In 2014 she premiered ETM: The Initial and now presents ETM: Double Down.  Last season she presented The Blues Project with musician Toshi Reagon and her Big Lovely band which performed live at Pillow.

The excitement and critical attention that surrounds her is a measure of the remarkable degree to which she has expanded the range and artistic impact of one of America’s indigenous, street based art forms. It has a tradition primarily through Broadway musicals and films that is outside the mainstream of formalist dance.

Through her constant experimentation Dorrance has achieved a dialogue and confluence between vernacular forms, vigorous improvisation, speed and energy with synchronicity arcing into the avant-garde of high art.

In the program we saw this time at Jacob’s Pillow, however, in striving for the new and experimental she has strained the limits of her comfort zone and base. An uneven program often seemed too diverted by inventive, experimental sounds distracting from a showcase for dance.

On a darkened stage  the dancers pushed out a series of low, square platforms developed by the musician and inventor Nicholas Van Young who is also a percussionist and dancer with the company.

The staccato sound of tap dancing is its most unique and compelling feature. It is a dance form that we listen to as well as watch. The movements of fleet feet spell out an exotic language like that of the talking drums of Africa.

In her approach to dance the music, primarily percussion, is created by the company as well as inspired by music. That synergy was richly and excitingly evident in last year’s collaboration with Big Lovely.

Young states that “…I knew contact mics could be doubled as drum triggers and I was playing around with a masterful piece of  software called Alberton: a live performance software, digital audio workstation. I got the idea to create small trigger boards to dance on- essentially wooden drum pads… Soon I was able to play notes, arpeggios, chords, sound bites and quotes, and began composing scores in real time with improvised tap dance…”

The setup of these platforms, woven into the choreography, was prolonged and suspenseful. When enacted the dancers were able to tap out complex music conflating movement and sound. This is a quantum leap from just amplifying the stage to intensify the sound of tap.
______
Your assignment:
Please say whether each statement below agrees with the text on Dorrance's tap program, answering yes or no and quoting the deciding words of the text: (a) Nicholas Van Young developed the platforms the dancers pushed onto the stage. (b) The program seen at Jacob's Pillow was consistently strong. (c) The Blues Project was presented in the current season.
______
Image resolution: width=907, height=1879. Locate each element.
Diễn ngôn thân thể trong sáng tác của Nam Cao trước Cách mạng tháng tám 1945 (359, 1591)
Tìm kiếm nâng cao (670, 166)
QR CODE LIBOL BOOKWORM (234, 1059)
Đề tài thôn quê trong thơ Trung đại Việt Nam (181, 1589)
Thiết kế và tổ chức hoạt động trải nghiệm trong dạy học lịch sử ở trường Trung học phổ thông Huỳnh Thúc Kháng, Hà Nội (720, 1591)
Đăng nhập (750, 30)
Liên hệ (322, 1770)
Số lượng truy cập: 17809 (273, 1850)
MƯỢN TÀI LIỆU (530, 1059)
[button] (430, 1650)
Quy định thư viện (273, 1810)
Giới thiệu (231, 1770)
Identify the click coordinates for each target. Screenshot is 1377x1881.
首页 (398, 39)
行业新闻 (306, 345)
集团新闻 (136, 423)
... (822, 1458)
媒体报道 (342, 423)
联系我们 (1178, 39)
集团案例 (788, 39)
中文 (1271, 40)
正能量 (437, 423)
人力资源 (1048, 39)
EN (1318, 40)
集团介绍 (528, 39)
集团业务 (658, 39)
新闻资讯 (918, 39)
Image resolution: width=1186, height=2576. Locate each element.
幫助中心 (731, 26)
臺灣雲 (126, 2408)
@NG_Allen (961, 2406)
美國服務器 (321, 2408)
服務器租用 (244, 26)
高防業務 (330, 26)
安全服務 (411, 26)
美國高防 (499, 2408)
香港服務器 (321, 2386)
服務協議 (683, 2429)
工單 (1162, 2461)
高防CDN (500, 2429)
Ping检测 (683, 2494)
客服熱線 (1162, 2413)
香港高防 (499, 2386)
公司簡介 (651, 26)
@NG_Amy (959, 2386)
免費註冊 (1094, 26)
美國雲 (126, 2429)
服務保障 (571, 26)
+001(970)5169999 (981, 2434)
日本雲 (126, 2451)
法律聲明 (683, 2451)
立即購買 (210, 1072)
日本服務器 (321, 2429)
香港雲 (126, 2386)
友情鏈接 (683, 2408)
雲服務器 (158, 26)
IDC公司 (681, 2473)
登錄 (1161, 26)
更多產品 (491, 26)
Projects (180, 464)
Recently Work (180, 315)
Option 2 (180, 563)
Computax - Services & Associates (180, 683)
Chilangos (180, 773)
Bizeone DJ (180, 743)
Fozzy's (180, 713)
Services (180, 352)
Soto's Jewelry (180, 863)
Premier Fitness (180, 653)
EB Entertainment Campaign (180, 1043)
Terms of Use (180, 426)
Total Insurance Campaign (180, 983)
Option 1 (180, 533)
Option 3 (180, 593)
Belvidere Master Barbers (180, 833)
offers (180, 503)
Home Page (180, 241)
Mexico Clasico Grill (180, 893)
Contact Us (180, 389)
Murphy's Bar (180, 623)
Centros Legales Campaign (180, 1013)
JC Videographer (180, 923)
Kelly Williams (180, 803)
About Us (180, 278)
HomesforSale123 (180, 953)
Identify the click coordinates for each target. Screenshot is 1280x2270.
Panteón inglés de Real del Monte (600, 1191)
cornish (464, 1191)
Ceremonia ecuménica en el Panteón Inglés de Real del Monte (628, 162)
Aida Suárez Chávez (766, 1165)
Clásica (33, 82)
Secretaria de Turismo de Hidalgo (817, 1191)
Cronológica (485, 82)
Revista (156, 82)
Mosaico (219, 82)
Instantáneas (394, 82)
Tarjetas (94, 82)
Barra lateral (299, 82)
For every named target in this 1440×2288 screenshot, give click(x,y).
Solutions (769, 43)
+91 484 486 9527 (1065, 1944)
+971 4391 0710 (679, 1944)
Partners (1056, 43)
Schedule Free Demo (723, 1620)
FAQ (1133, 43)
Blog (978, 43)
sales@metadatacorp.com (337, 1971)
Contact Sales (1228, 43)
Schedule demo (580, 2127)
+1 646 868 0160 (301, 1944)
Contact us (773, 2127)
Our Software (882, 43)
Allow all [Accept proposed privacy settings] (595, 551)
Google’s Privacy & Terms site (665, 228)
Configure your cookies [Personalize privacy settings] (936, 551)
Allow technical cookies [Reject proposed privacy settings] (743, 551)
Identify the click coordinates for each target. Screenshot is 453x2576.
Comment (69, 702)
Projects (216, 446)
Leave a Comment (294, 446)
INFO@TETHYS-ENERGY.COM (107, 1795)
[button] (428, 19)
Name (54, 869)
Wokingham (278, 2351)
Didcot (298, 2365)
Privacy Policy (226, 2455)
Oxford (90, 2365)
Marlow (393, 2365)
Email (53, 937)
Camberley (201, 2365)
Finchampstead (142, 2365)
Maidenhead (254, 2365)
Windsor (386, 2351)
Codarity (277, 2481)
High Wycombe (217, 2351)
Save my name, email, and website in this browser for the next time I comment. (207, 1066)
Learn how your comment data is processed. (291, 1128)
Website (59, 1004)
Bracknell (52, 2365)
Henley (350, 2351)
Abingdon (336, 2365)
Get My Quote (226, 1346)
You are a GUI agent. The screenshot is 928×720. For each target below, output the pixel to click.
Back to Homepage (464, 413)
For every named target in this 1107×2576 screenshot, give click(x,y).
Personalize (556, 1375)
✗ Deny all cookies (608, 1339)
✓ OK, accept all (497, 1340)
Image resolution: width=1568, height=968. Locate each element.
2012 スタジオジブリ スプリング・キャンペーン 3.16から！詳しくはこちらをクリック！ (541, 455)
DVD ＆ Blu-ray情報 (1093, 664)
______
Exercise solution:
(a) Yes: "a series of low, square platforms developed by the musician and inventor Nicholas Van Young"
(b) No: "An uneven program often seemed too diverted by inventive, experimental sounds distracting from a showcase for dance."
(c) No: "Last season she presented The Blues Project"